- TASK DESCRIPTION
The expected output is an exact copy of the lines from the one containing "Task: Select the" through the final line of the entries below, with no images.

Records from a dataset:
**********
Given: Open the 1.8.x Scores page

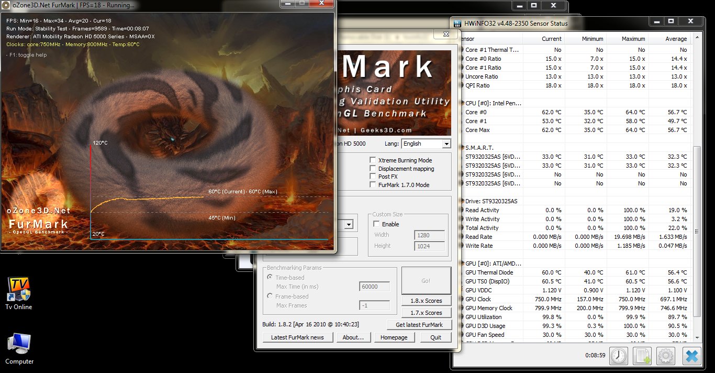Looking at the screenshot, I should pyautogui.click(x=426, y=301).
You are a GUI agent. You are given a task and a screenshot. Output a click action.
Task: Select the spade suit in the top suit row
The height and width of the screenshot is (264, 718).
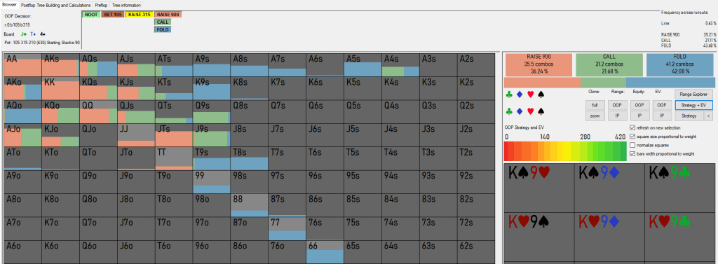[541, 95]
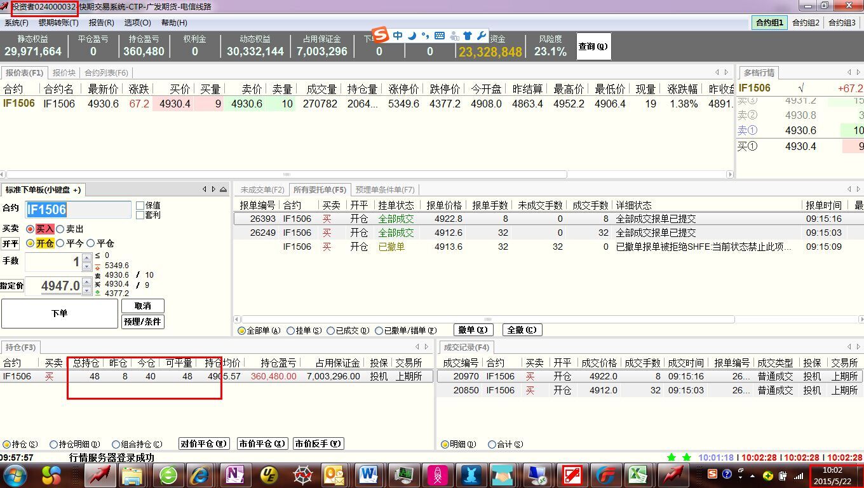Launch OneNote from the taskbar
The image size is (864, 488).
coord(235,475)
**********
- TASK RESPONSE
Task: Select the spade suit in the top suit row
The height and width of the screenshot is (264, 718).
[541, 95]
Launch OneNote from the taskbar
The image size is (864, 488).
coord(235,475)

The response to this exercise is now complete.